AIM OF THE TASK: Retype the part of the fact list below that opens with the words containing "UFO sightings in" and closes with "since the mid-1960s.", keeping every character as it appears.

TEXT PROVIDED:
UFO sightings in Britain peaked in 1978, the year after Close Encounters of the Third Kind was released, with over 750 reports. The three years after 9/11 saw the fewest sightings (100 or less) since the mid-1960s.
The Guardian Datablog, 18th August 2009

Next year, Britain’s annual payment to the EU will rise from £4.1bn to £6.4bn.

The Sun, 24th August 2009

Martha Stewart, Snoop Dogg, Pablo Neruda and Dimitri Shostakovich have all been banned from entering Britain.
Mental Floss website, 6th May 2009

The average weight of new members to WeightWatchers has risen from 12.3 stone in 1989 to 13.7 stone today.
Daily Mail, 24th August 2009

Americans are giving up their landlines at a rate of 700,000 per month. If this continues, the last cord will be cut in 2025.
The Economist, 13th August 2009

The Times and Sunday Times lost £51.3m in the year to 29th June 2008.
The Independent, 24th August 2009

The number of people killed at work has fallen to a record low. There were 180 deaths in the year to March 2009, the lowest number since records began in 1974.
BBC News, 24th June 2009

General Electric is the only company remaining from the Dow Jones index of 1896. It has had fewer leaders since then (eight) than the Vatican has had popes.
Fortune, 5th April 2004

The New York Times magazine’s cover story on 30th August, about a hospital during Hurricane Katrina, cost around $400,000.

DATASET EXTRACT:
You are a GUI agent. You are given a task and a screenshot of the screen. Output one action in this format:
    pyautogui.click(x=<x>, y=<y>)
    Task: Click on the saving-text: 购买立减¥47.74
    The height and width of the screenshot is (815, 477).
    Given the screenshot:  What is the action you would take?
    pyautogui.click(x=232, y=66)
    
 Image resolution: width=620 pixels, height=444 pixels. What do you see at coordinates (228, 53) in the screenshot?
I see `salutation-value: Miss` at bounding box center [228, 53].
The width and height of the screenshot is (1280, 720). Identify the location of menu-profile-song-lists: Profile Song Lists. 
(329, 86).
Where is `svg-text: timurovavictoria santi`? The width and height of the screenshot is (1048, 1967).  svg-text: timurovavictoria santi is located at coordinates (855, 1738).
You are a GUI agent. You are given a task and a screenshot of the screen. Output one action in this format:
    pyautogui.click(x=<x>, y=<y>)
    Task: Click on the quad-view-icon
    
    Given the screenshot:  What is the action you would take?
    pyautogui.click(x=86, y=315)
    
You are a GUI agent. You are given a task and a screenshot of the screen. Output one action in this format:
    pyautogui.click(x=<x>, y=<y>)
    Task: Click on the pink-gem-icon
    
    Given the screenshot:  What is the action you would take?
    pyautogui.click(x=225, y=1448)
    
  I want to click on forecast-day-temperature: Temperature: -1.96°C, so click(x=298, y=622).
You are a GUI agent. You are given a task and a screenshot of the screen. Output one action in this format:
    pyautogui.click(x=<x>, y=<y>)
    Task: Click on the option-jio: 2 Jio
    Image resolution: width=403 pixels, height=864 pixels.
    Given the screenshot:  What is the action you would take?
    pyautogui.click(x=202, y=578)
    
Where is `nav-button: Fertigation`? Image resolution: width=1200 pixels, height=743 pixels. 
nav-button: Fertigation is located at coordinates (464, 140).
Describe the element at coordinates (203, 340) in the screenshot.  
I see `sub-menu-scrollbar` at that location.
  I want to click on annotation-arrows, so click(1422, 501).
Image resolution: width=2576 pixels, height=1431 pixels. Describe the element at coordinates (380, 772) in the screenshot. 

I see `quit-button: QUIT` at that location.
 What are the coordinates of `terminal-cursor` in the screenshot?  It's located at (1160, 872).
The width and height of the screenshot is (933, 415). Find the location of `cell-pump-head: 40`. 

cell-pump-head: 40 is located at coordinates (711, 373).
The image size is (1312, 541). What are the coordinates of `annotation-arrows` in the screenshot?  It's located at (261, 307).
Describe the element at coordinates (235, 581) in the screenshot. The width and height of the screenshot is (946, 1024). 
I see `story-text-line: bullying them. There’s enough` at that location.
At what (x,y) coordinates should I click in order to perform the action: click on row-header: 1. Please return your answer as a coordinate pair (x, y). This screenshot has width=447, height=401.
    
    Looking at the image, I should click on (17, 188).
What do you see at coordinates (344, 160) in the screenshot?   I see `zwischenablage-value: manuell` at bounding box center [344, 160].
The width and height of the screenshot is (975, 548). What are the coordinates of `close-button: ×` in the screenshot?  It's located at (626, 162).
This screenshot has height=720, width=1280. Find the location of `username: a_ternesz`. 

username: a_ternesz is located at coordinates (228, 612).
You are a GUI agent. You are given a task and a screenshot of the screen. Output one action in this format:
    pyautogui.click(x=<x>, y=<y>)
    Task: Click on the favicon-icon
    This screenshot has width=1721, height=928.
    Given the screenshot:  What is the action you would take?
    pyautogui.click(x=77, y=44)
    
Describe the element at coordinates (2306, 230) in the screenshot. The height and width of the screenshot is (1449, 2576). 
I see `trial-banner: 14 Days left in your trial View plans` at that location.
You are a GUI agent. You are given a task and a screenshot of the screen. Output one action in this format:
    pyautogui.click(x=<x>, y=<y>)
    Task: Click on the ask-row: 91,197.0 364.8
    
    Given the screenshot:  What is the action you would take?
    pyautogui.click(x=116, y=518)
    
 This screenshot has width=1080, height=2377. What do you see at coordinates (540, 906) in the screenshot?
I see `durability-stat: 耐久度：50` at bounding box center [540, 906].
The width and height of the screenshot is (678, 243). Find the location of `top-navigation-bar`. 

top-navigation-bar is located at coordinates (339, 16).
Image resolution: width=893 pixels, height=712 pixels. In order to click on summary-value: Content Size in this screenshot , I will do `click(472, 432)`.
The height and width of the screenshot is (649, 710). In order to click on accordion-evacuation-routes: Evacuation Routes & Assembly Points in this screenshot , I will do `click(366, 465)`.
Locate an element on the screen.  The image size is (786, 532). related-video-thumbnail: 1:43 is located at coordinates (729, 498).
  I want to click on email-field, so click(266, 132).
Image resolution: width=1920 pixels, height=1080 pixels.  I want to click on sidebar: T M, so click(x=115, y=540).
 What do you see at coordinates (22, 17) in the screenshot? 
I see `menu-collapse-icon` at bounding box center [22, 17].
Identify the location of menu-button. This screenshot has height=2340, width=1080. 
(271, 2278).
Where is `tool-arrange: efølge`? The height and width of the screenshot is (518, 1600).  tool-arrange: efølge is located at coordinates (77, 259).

ANSWER TO THIS TASK:
UFO sightings in Britain peaked in 1978, the year after Close Encounters of the Third Kind was released, with over 750 reports. The three years after 9/11 saw the fewest sightings (100 or less) since the mid-1960s.